Thistleton has been a regular at literary festivals, including the Edinburgh Literary Festival and Hay Festival. She has also judged The Blue Peter Book Awards and The Royal Society Young People's Book Prize.
===Mental-health ambassador and counsellor ===
Thistleton has worked to raise mental health awareness. She has been an ambassador for the mental health charities Young Minds and Place2Be.

===Radio===
From May to December 2017, Thistleton hosted BBC Radio 1's The Surgery alongside Radha Modgil.

Thistleton hosted Life Hacks and The Official Chart: First Look on Radio 1 alongside Vick Hope from 2017 to 2024, as well as her show on Friday and Saturday mornings from 2022 to 2024.

Thistleton regularly co-hosted Going Home with Vick and Jordan on BBC Radio 1 when either Hope or Jordan North was absent. When North left the station, she joined the show permanently alongside Hope and Jamie Laing, with the show being renamed to Going Home with Vick, Katie and Jamie.

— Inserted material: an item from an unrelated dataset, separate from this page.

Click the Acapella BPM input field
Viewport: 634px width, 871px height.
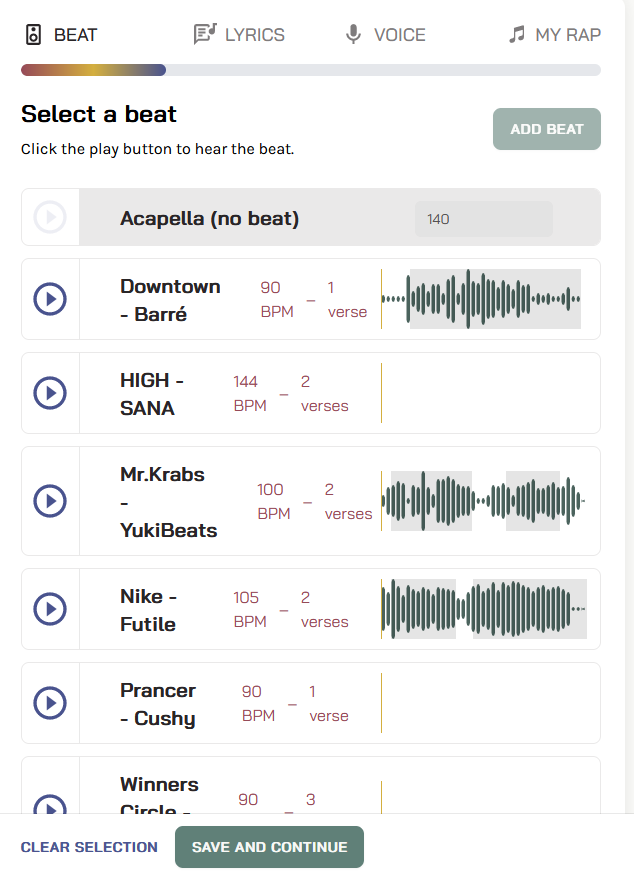[483, 219]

She has also anchored Radio 1's live coverage of Radio 1's Big Weekend, Glastonbury, Boardmasters and Leeds and Reading Festival.

===Book===
Thistleton's debut book – Dear Katie: Real Problems, Real Advice – was published by the Orion Publishing Group in February 2018.

==Personal life==
On 30 October 2024, Thistleton announced live on Radio One that she was expecting a baby with her husband Alex. Their son, Reuben Alexander was born on 6 March 2025.